# Texto de lectura:
****************

Al bajar, la pegajosa humedad entró por las puertas abiertas, donde estaban alertas los artilleros, con penetrante y fétido olor. Nos invadió la desolación y el espectro de la muerte con el vaho de los cadáveres que convertían el aire en nauseabundo gas irrespirable. En el espacio abierto para los deportes yacían los cuerpos de 17 de las víctimas de un cruento final, incinerados 5, junto a las trincheras, 8 caídos dentro de las ruinas y 5 ahogados en la orilla del río.

El fuerte viento estremecía a aquellos heroicos patriotas inmolados pero no vencidos, inermes como piedras, cubiertos de harapos y equipo militar destruido. Algunos, con los ojos abiertos en sus pálidos rostros, mostraban su último gesto de dolor y valor. Veíamos como los cuerpos eran empujados por el inevitable viento de la maquina, al mismo tiempo nos empeñábamos en detectar cualquier señal del enemigo.

****************

# Datos proporcionados:
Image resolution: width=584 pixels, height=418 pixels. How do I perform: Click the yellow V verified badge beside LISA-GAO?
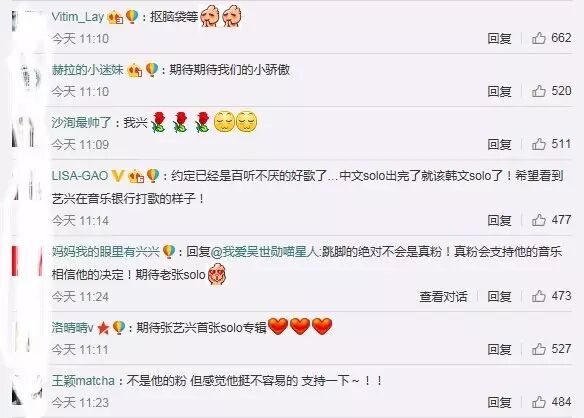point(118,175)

****************

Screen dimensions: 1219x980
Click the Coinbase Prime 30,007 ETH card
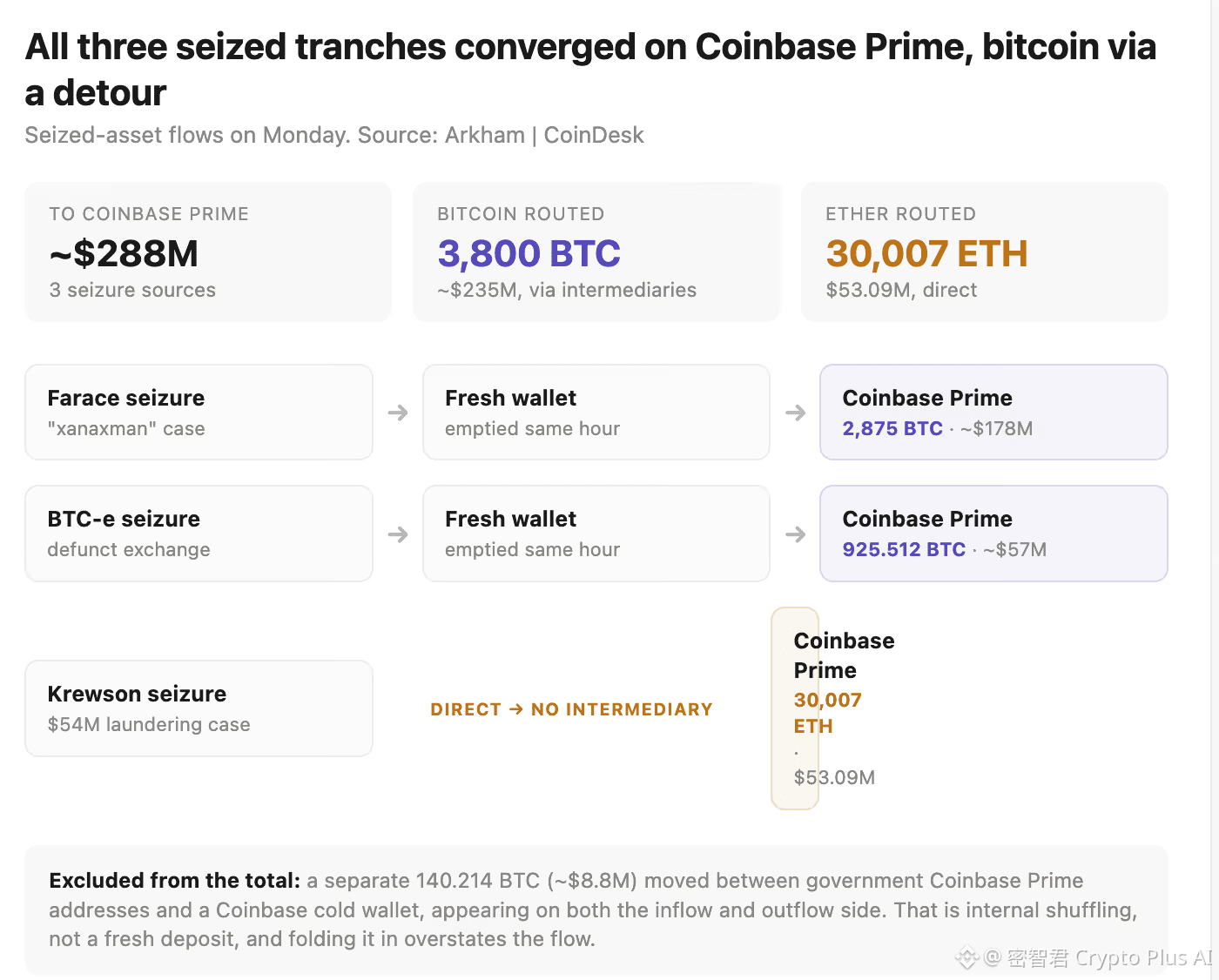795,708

****************

Reproduce tal cual el fragmento del texto de lectura que comienza con "Al bajar, la" y sigue hasta "orilla del río.". El material no tiene ningún papel en esta actividad.

Al bajar, la pegajosa humedad entró por las puertas abiertas, donde estaban alertas los artilleros, con penetrante y fétido olor. Nos invadió la desolación y el espectro de la muerte con el vaho de los cadáveres que convertían el aire en nauseabundo gas irrespirable. En el espacio abierto para los deportes yacían los cuerpos de 17 de las víctimas de un cruento final, incinerados 5, junto a las trincheras, 8 caídos dentro de las ruinas y 5 ahogados en la orilla del río.